Brazil Real Gains on Reduced Concern Moody’s Will Lower Rating
The real climbed to a one-week high after Moody’s Investors Service said Brazil’s economic growth would have to be much lower than 2 percent before the nation’s credit rating outlook is lowered again.
The currency appreciated 0.3 percent to 2.3724 per U.S. dollar at the close in Sao Paulo, the strongest since Dec. 31. Swap rates on contracts maturing in January 2016 fell eight basis points, or 0.08 percentage point, to 11.62 percent.
Moody’s analyst Mauro Leos said yesterday in a telephone interview that a change in Brazil’s outlook to negative is more likely this year than a reduction in its credit grade if economic growth is “much weaker” than expected. The ratings company changed the outlook to stable from positive in October on the Baa2 rating, which is two levels above junk.
“We understand from the Moody’s comments that there won’t be a rating downgrade this year, which was already priced in by the market,” Paulo Petrassi, a fixed-income manager at Leme Investimentos, said in a telephone interview from Florianopolis, Brazil. “It shouldn’t come until 2015.”
The real pared its gain today after O Estado de S. Paulo cited Standard & Poor’s managing director Joydeep Mukherji as saying that there is a possibility Brazil’s credit rating will be cut before the October elections.
S&P lowered the outlook last year to negative from stable on its BBB credit rating for Brazil, which is equivalent to the Moody’s grade. S&P didn’t immediately respond today to a request for comment from Bloomberg News.

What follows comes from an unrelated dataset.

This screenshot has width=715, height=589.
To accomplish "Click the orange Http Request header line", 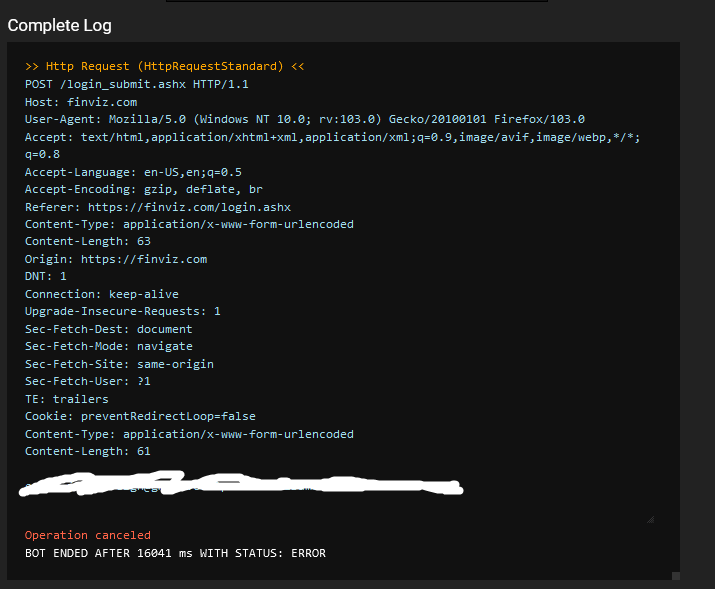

Brazil’s economy will expand 1.95 percent in this year, according to the median forecast of about 100 economists in a central bank survey published yesterday, down from a 2 percent projection a week earlier.
The real fell 13 percent in 2013 on concern fiscal deterioration will lead to a lower credit rating and amid speculation that the tapering of Federal Reserve stimulus will sink demand for the nation’s assets. The annual drop in the currency is the biggest since the financial crisis in 2008.
Brazil sold $199 million of foreign-exchange swaps today under a program announced Dec. 18 to auction $200 million each trading day until at least June 30 to support the currency and limit import price increases.
Petroleo Brasileiro SA, the state-controlled oil company, sold $5.1 billion of debt denominated in euros and pounds today in its first bond sale since Moody’s cut its credit rating three months ago to Baa1, the third-lowest investment grade.